Nell’ultimo spettacolo in programma sul palco del teatro Astra, I giganti della montagna, opera incompiuta di Luigi Pirandello.
Il dramma diviso ed ideato in tre atti, fu completato solo nei primi due, alla morte del drammaturgo il figlio tenta una ricostruzione del testo, in quanto il padre gliene avrebbe suggerita la struttura.
La vicenda narra di una compagnia teatrale chiamata de La Contessa composta per lo più da disadattati. Arrivano in una villa buia e sinistra chiamata La Scalogna ed abitata dal Mago Cotrone.
Nella versione proposta da Roberto Latini questi ci conduce in un mondo dominato dalla paura, non faccio del resto fatica a crederlo. Guardandomi intorno mi compaiono due sentimenti in particolare, proprio la paura, dalla quale mi sento dominata spesso e volentieri! Dall’altra l’essere terrestre, e sappiamo bene quanto sia dominato anche da un altro terrificante sentimento…il risentimento nei confonti del prossimo.
Il palco è modulato dalle ombre e la fisicità dell’unico artista esplode prepotente. L’abilità nel calarsi in numerosi personaggi la forza del fisico che occupa il palco e la mia voglia di salire per provare a capire la consistenza del grano sotto il palmo della mano. Oppure osservare il temporale che diventa l’unica fonte di illuminazione della stanza e il ricco candelabro, antiche vestigia del passato, dondola come presenza inquietante all’interno di questo salone.

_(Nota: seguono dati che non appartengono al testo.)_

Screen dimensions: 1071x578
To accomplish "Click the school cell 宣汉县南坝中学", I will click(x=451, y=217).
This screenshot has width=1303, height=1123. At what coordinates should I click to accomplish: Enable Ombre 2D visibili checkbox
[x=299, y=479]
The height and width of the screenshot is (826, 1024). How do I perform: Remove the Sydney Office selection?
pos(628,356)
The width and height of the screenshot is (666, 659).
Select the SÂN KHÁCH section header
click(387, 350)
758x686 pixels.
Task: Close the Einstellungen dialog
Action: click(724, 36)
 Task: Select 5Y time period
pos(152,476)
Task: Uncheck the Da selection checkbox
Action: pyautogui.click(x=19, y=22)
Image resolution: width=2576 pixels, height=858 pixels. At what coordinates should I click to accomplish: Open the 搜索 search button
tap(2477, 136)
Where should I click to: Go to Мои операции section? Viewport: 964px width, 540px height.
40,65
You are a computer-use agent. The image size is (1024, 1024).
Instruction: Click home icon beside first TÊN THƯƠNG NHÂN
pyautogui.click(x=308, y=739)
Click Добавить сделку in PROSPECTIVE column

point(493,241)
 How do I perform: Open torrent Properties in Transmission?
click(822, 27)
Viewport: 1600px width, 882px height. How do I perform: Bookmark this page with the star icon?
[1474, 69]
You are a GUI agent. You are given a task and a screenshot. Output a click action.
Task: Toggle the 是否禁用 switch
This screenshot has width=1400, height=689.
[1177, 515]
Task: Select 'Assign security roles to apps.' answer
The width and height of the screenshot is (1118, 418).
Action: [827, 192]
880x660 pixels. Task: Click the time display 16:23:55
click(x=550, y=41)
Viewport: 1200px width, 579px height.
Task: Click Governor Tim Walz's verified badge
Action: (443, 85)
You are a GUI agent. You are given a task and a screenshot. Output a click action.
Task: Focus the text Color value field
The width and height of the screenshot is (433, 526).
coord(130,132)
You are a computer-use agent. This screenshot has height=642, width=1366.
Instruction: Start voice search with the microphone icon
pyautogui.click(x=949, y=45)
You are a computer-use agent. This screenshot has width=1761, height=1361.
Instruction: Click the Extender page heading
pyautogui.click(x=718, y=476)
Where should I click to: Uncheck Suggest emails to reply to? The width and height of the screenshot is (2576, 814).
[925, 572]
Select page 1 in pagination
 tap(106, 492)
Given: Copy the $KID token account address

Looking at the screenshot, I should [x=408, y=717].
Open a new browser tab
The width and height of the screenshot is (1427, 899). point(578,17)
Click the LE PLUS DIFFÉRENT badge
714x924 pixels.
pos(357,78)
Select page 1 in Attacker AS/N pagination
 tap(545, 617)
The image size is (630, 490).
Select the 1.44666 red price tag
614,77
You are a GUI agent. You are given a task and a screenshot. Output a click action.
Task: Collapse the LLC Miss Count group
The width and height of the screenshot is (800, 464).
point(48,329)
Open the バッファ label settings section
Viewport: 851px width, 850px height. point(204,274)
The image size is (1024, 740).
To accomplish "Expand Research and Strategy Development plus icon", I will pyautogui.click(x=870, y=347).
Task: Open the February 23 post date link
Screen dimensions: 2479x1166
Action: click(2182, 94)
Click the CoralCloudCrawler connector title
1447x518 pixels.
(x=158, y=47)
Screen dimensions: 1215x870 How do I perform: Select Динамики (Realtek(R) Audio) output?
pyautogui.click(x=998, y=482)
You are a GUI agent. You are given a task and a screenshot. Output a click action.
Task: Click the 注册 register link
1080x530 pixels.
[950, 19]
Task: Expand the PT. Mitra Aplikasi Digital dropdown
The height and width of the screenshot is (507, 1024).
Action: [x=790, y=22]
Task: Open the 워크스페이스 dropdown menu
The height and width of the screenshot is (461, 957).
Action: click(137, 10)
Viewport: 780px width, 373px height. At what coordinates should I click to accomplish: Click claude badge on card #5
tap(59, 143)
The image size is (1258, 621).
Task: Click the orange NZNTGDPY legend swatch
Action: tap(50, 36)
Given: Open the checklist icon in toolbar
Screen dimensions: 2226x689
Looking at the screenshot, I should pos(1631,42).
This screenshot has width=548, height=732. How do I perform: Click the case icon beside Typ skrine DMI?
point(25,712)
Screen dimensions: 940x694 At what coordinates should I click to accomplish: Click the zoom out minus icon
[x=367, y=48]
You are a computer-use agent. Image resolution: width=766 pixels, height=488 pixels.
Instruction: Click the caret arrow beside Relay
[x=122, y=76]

Il primo atto si compie nella paura, che sensazione viva in me! Ad un aumentare la poca conoscenza del luogo in un tempo che è sfuggente. Uno spettacolo che mi ha tenuta imbrigliata per cercare le ragioni della paura. Le mie le conosco abbastanza e non ho trovato ancora il medtodo giusto per catturarle e renderle meno paurose.